先が見えないほどずーっと上り。振り返るとこんな感じです


 三歳までの子供が参拝すると生涯火事には遭わないからと、子供を背負ったお父さんもいれば、だっこしたりなだめたりして登るお母さんもいます。なかには白ひげを伸ばした結構な歳のおじいさんもいて、いわゆる登山とは違う風景があります。しかも眺めが良いわけでもありません。九十九折の道はまだしも、先が見えない一直線の階段を見上げたときには心が折れそうになりました。

 

 3時間以上かけてようやく神社にたどりつくと、手ぬぐいは汗でぐっしょり。持っていたペットボトル2本の水もほぼなくなっていました。参拝後、お札を購入して、お神酒もいただき、お弁当を食べたり、休んだり社殿を見学するうち、本殿には山伏が登場。夕御饌祭の神事、護摩だきを見学してから、山を下りました。

愛宕神社のお札。

 下りはやはり楽です。登山者のなかに、取材で知り合った人を見つけたり、上りとはちがって「おのぼりやす」の掛け声も元気です。登山口に着いたのは真夜中の0時頃。1時間半ほどの道のりでした。
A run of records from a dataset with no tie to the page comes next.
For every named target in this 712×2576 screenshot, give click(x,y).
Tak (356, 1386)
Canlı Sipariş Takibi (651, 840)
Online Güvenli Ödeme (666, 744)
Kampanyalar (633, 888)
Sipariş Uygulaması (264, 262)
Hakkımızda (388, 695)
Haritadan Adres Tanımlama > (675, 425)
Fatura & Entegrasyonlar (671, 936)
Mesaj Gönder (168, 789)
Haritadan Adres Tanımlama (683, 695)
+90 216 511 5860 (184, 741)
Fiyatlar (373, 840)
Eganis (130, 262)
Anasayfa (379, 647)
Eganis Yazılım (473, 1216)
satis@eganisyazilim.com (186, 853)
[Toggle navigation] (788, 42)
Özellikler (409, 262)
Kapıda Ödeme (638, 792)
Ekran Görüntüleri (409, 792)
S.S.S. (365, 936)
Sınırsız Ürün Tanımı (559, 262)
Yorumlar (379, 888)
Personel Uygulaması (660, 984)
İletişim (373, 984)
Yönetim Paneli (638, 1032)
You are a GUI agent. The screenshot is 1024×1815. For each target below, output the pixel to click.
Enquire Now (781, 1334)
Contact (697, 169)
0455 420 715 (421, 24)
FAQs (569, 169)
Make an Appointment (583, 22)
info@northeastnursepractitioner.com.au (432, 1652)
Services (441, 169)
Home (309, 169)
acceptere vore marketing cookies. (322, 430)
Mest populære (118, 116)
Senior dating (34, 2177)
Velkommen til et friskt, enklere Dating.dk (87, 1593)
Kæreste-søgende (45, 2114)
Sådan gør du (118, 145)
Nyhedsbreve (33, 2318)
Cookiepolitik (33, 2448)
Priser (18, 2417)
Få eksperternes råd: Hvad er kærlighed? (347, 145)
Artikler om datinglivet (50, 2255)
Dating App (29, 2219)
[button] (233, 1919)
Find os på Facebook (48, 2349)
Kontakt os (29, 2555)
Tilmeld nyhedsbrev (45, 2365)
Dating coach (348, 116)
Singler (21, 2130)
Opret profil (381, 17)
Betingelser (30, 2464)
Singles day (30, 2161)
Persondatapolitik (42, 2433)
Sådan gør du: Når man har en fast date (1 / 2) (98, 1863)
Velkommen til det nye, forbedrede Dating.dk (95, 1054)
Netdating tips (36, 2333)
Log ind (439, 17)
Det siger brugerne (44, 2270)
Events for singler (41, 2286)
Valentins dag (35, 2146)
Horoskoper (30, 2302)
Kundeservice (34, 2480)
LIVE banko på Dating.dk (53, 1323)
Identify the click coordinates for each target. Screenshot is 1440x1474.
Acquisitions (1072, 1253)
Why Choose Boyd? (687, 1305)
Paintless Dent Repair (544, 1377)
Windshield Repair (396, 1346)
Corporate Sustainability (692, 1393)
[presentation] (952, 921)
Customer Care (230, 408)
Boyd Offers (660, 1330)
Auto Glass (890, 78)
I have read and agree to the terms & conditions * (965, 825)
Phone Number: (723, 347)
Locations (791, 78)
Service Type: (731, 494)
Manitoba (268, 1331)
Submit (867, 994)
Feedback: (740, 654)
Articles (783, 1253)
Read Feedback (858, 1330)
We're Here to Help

 ビールを飲んで高嶋さんを待っていると、先日陶々舎で挨拶をかわしたキキさんにばったり。スポーツウェア姿で、友だちと登って、下りてきたところだといいます。上り1時間半、下り45分と聞いて、そのアスリートぶりにはびっくり。

 「もうバスがなくなり、車に乗りきれない友だちふたりがいるので、車があれば送って欲しい」とキキさん。やがて高嶋さんも下りてきて、ふたりを大徳寺へ送ることになりました。陶々舎の天江大陸さんと、友人の藤田さんとはこれが初対面でした。

  一日おいて2日の昼に訪れたのが西本願寺そばの旅宿井筒安。『京都手仕事帖』で紹介した庖丁コーディネーター、廣瀬さんの取材でした。

 ご主人の井筒さんに、まずはお茶をどうぞと、白木のカウンター席に案内されます。そこへお茶を持って現れたのが、車で送った藤田さん。小さな茶碗に数滴だけ注がれた煎茶の美味しさも格別でしたが、なにより偶然の連鎖に驚きました。藤田さんは井筒安で働いていたのです。

 藤田さんは陶々舎の近くに住み、一緒に活動することもしばしば。キキさんとふたりで、お茶とお酒の会「おちゃばー」も開催しました。 

おちゃばーを開いたキキさんと、フジコさんこと藤田さん

 8月上旬は「食」と「手仕事」2冊の本の取材と、『水の都 京都』の校了がありました。

 校了を終えほっとひと息ついたお盆休みに出かけたのが、下鴨神社の納涼古本祭り。広い境内の木立の下に並ぶ古書市をぶらぶら。本のデザインに使えそうな古い図版を物色したり、屋台で昼食を食べたりしていたら、三度目の偶然が起きたのです。

 テント脇で夢中で本に目を落とす横顔に見覚えがあり、声をかけるとやっぱりキキさん。なんと彼女、茶筅の本に見入っていました。藤田さんとの出会いを話すと、キキさんも知ってました。京都は狭いと言ってしまえばそれまでですが、2度あることは3度あったのです。

陶々舎 の3人

 茶筅の写真が並んだ古書を立ち読むチリからやってきた若い女性。日本人の男性ふたりと、大徳寺そばの古い日本家屋に住み、お茶三昧の日日を過ごす。——お茶とはほぼ無縁の暮らしだった私に、陶々舎の存在はさまざまな疑問をわき起こしました。

 一連の偶然の出会いから生まれた『京都はお茶でできている』。彼らを惹きつけてやまない「お茶と京都」の魅力を追求したいと思いました。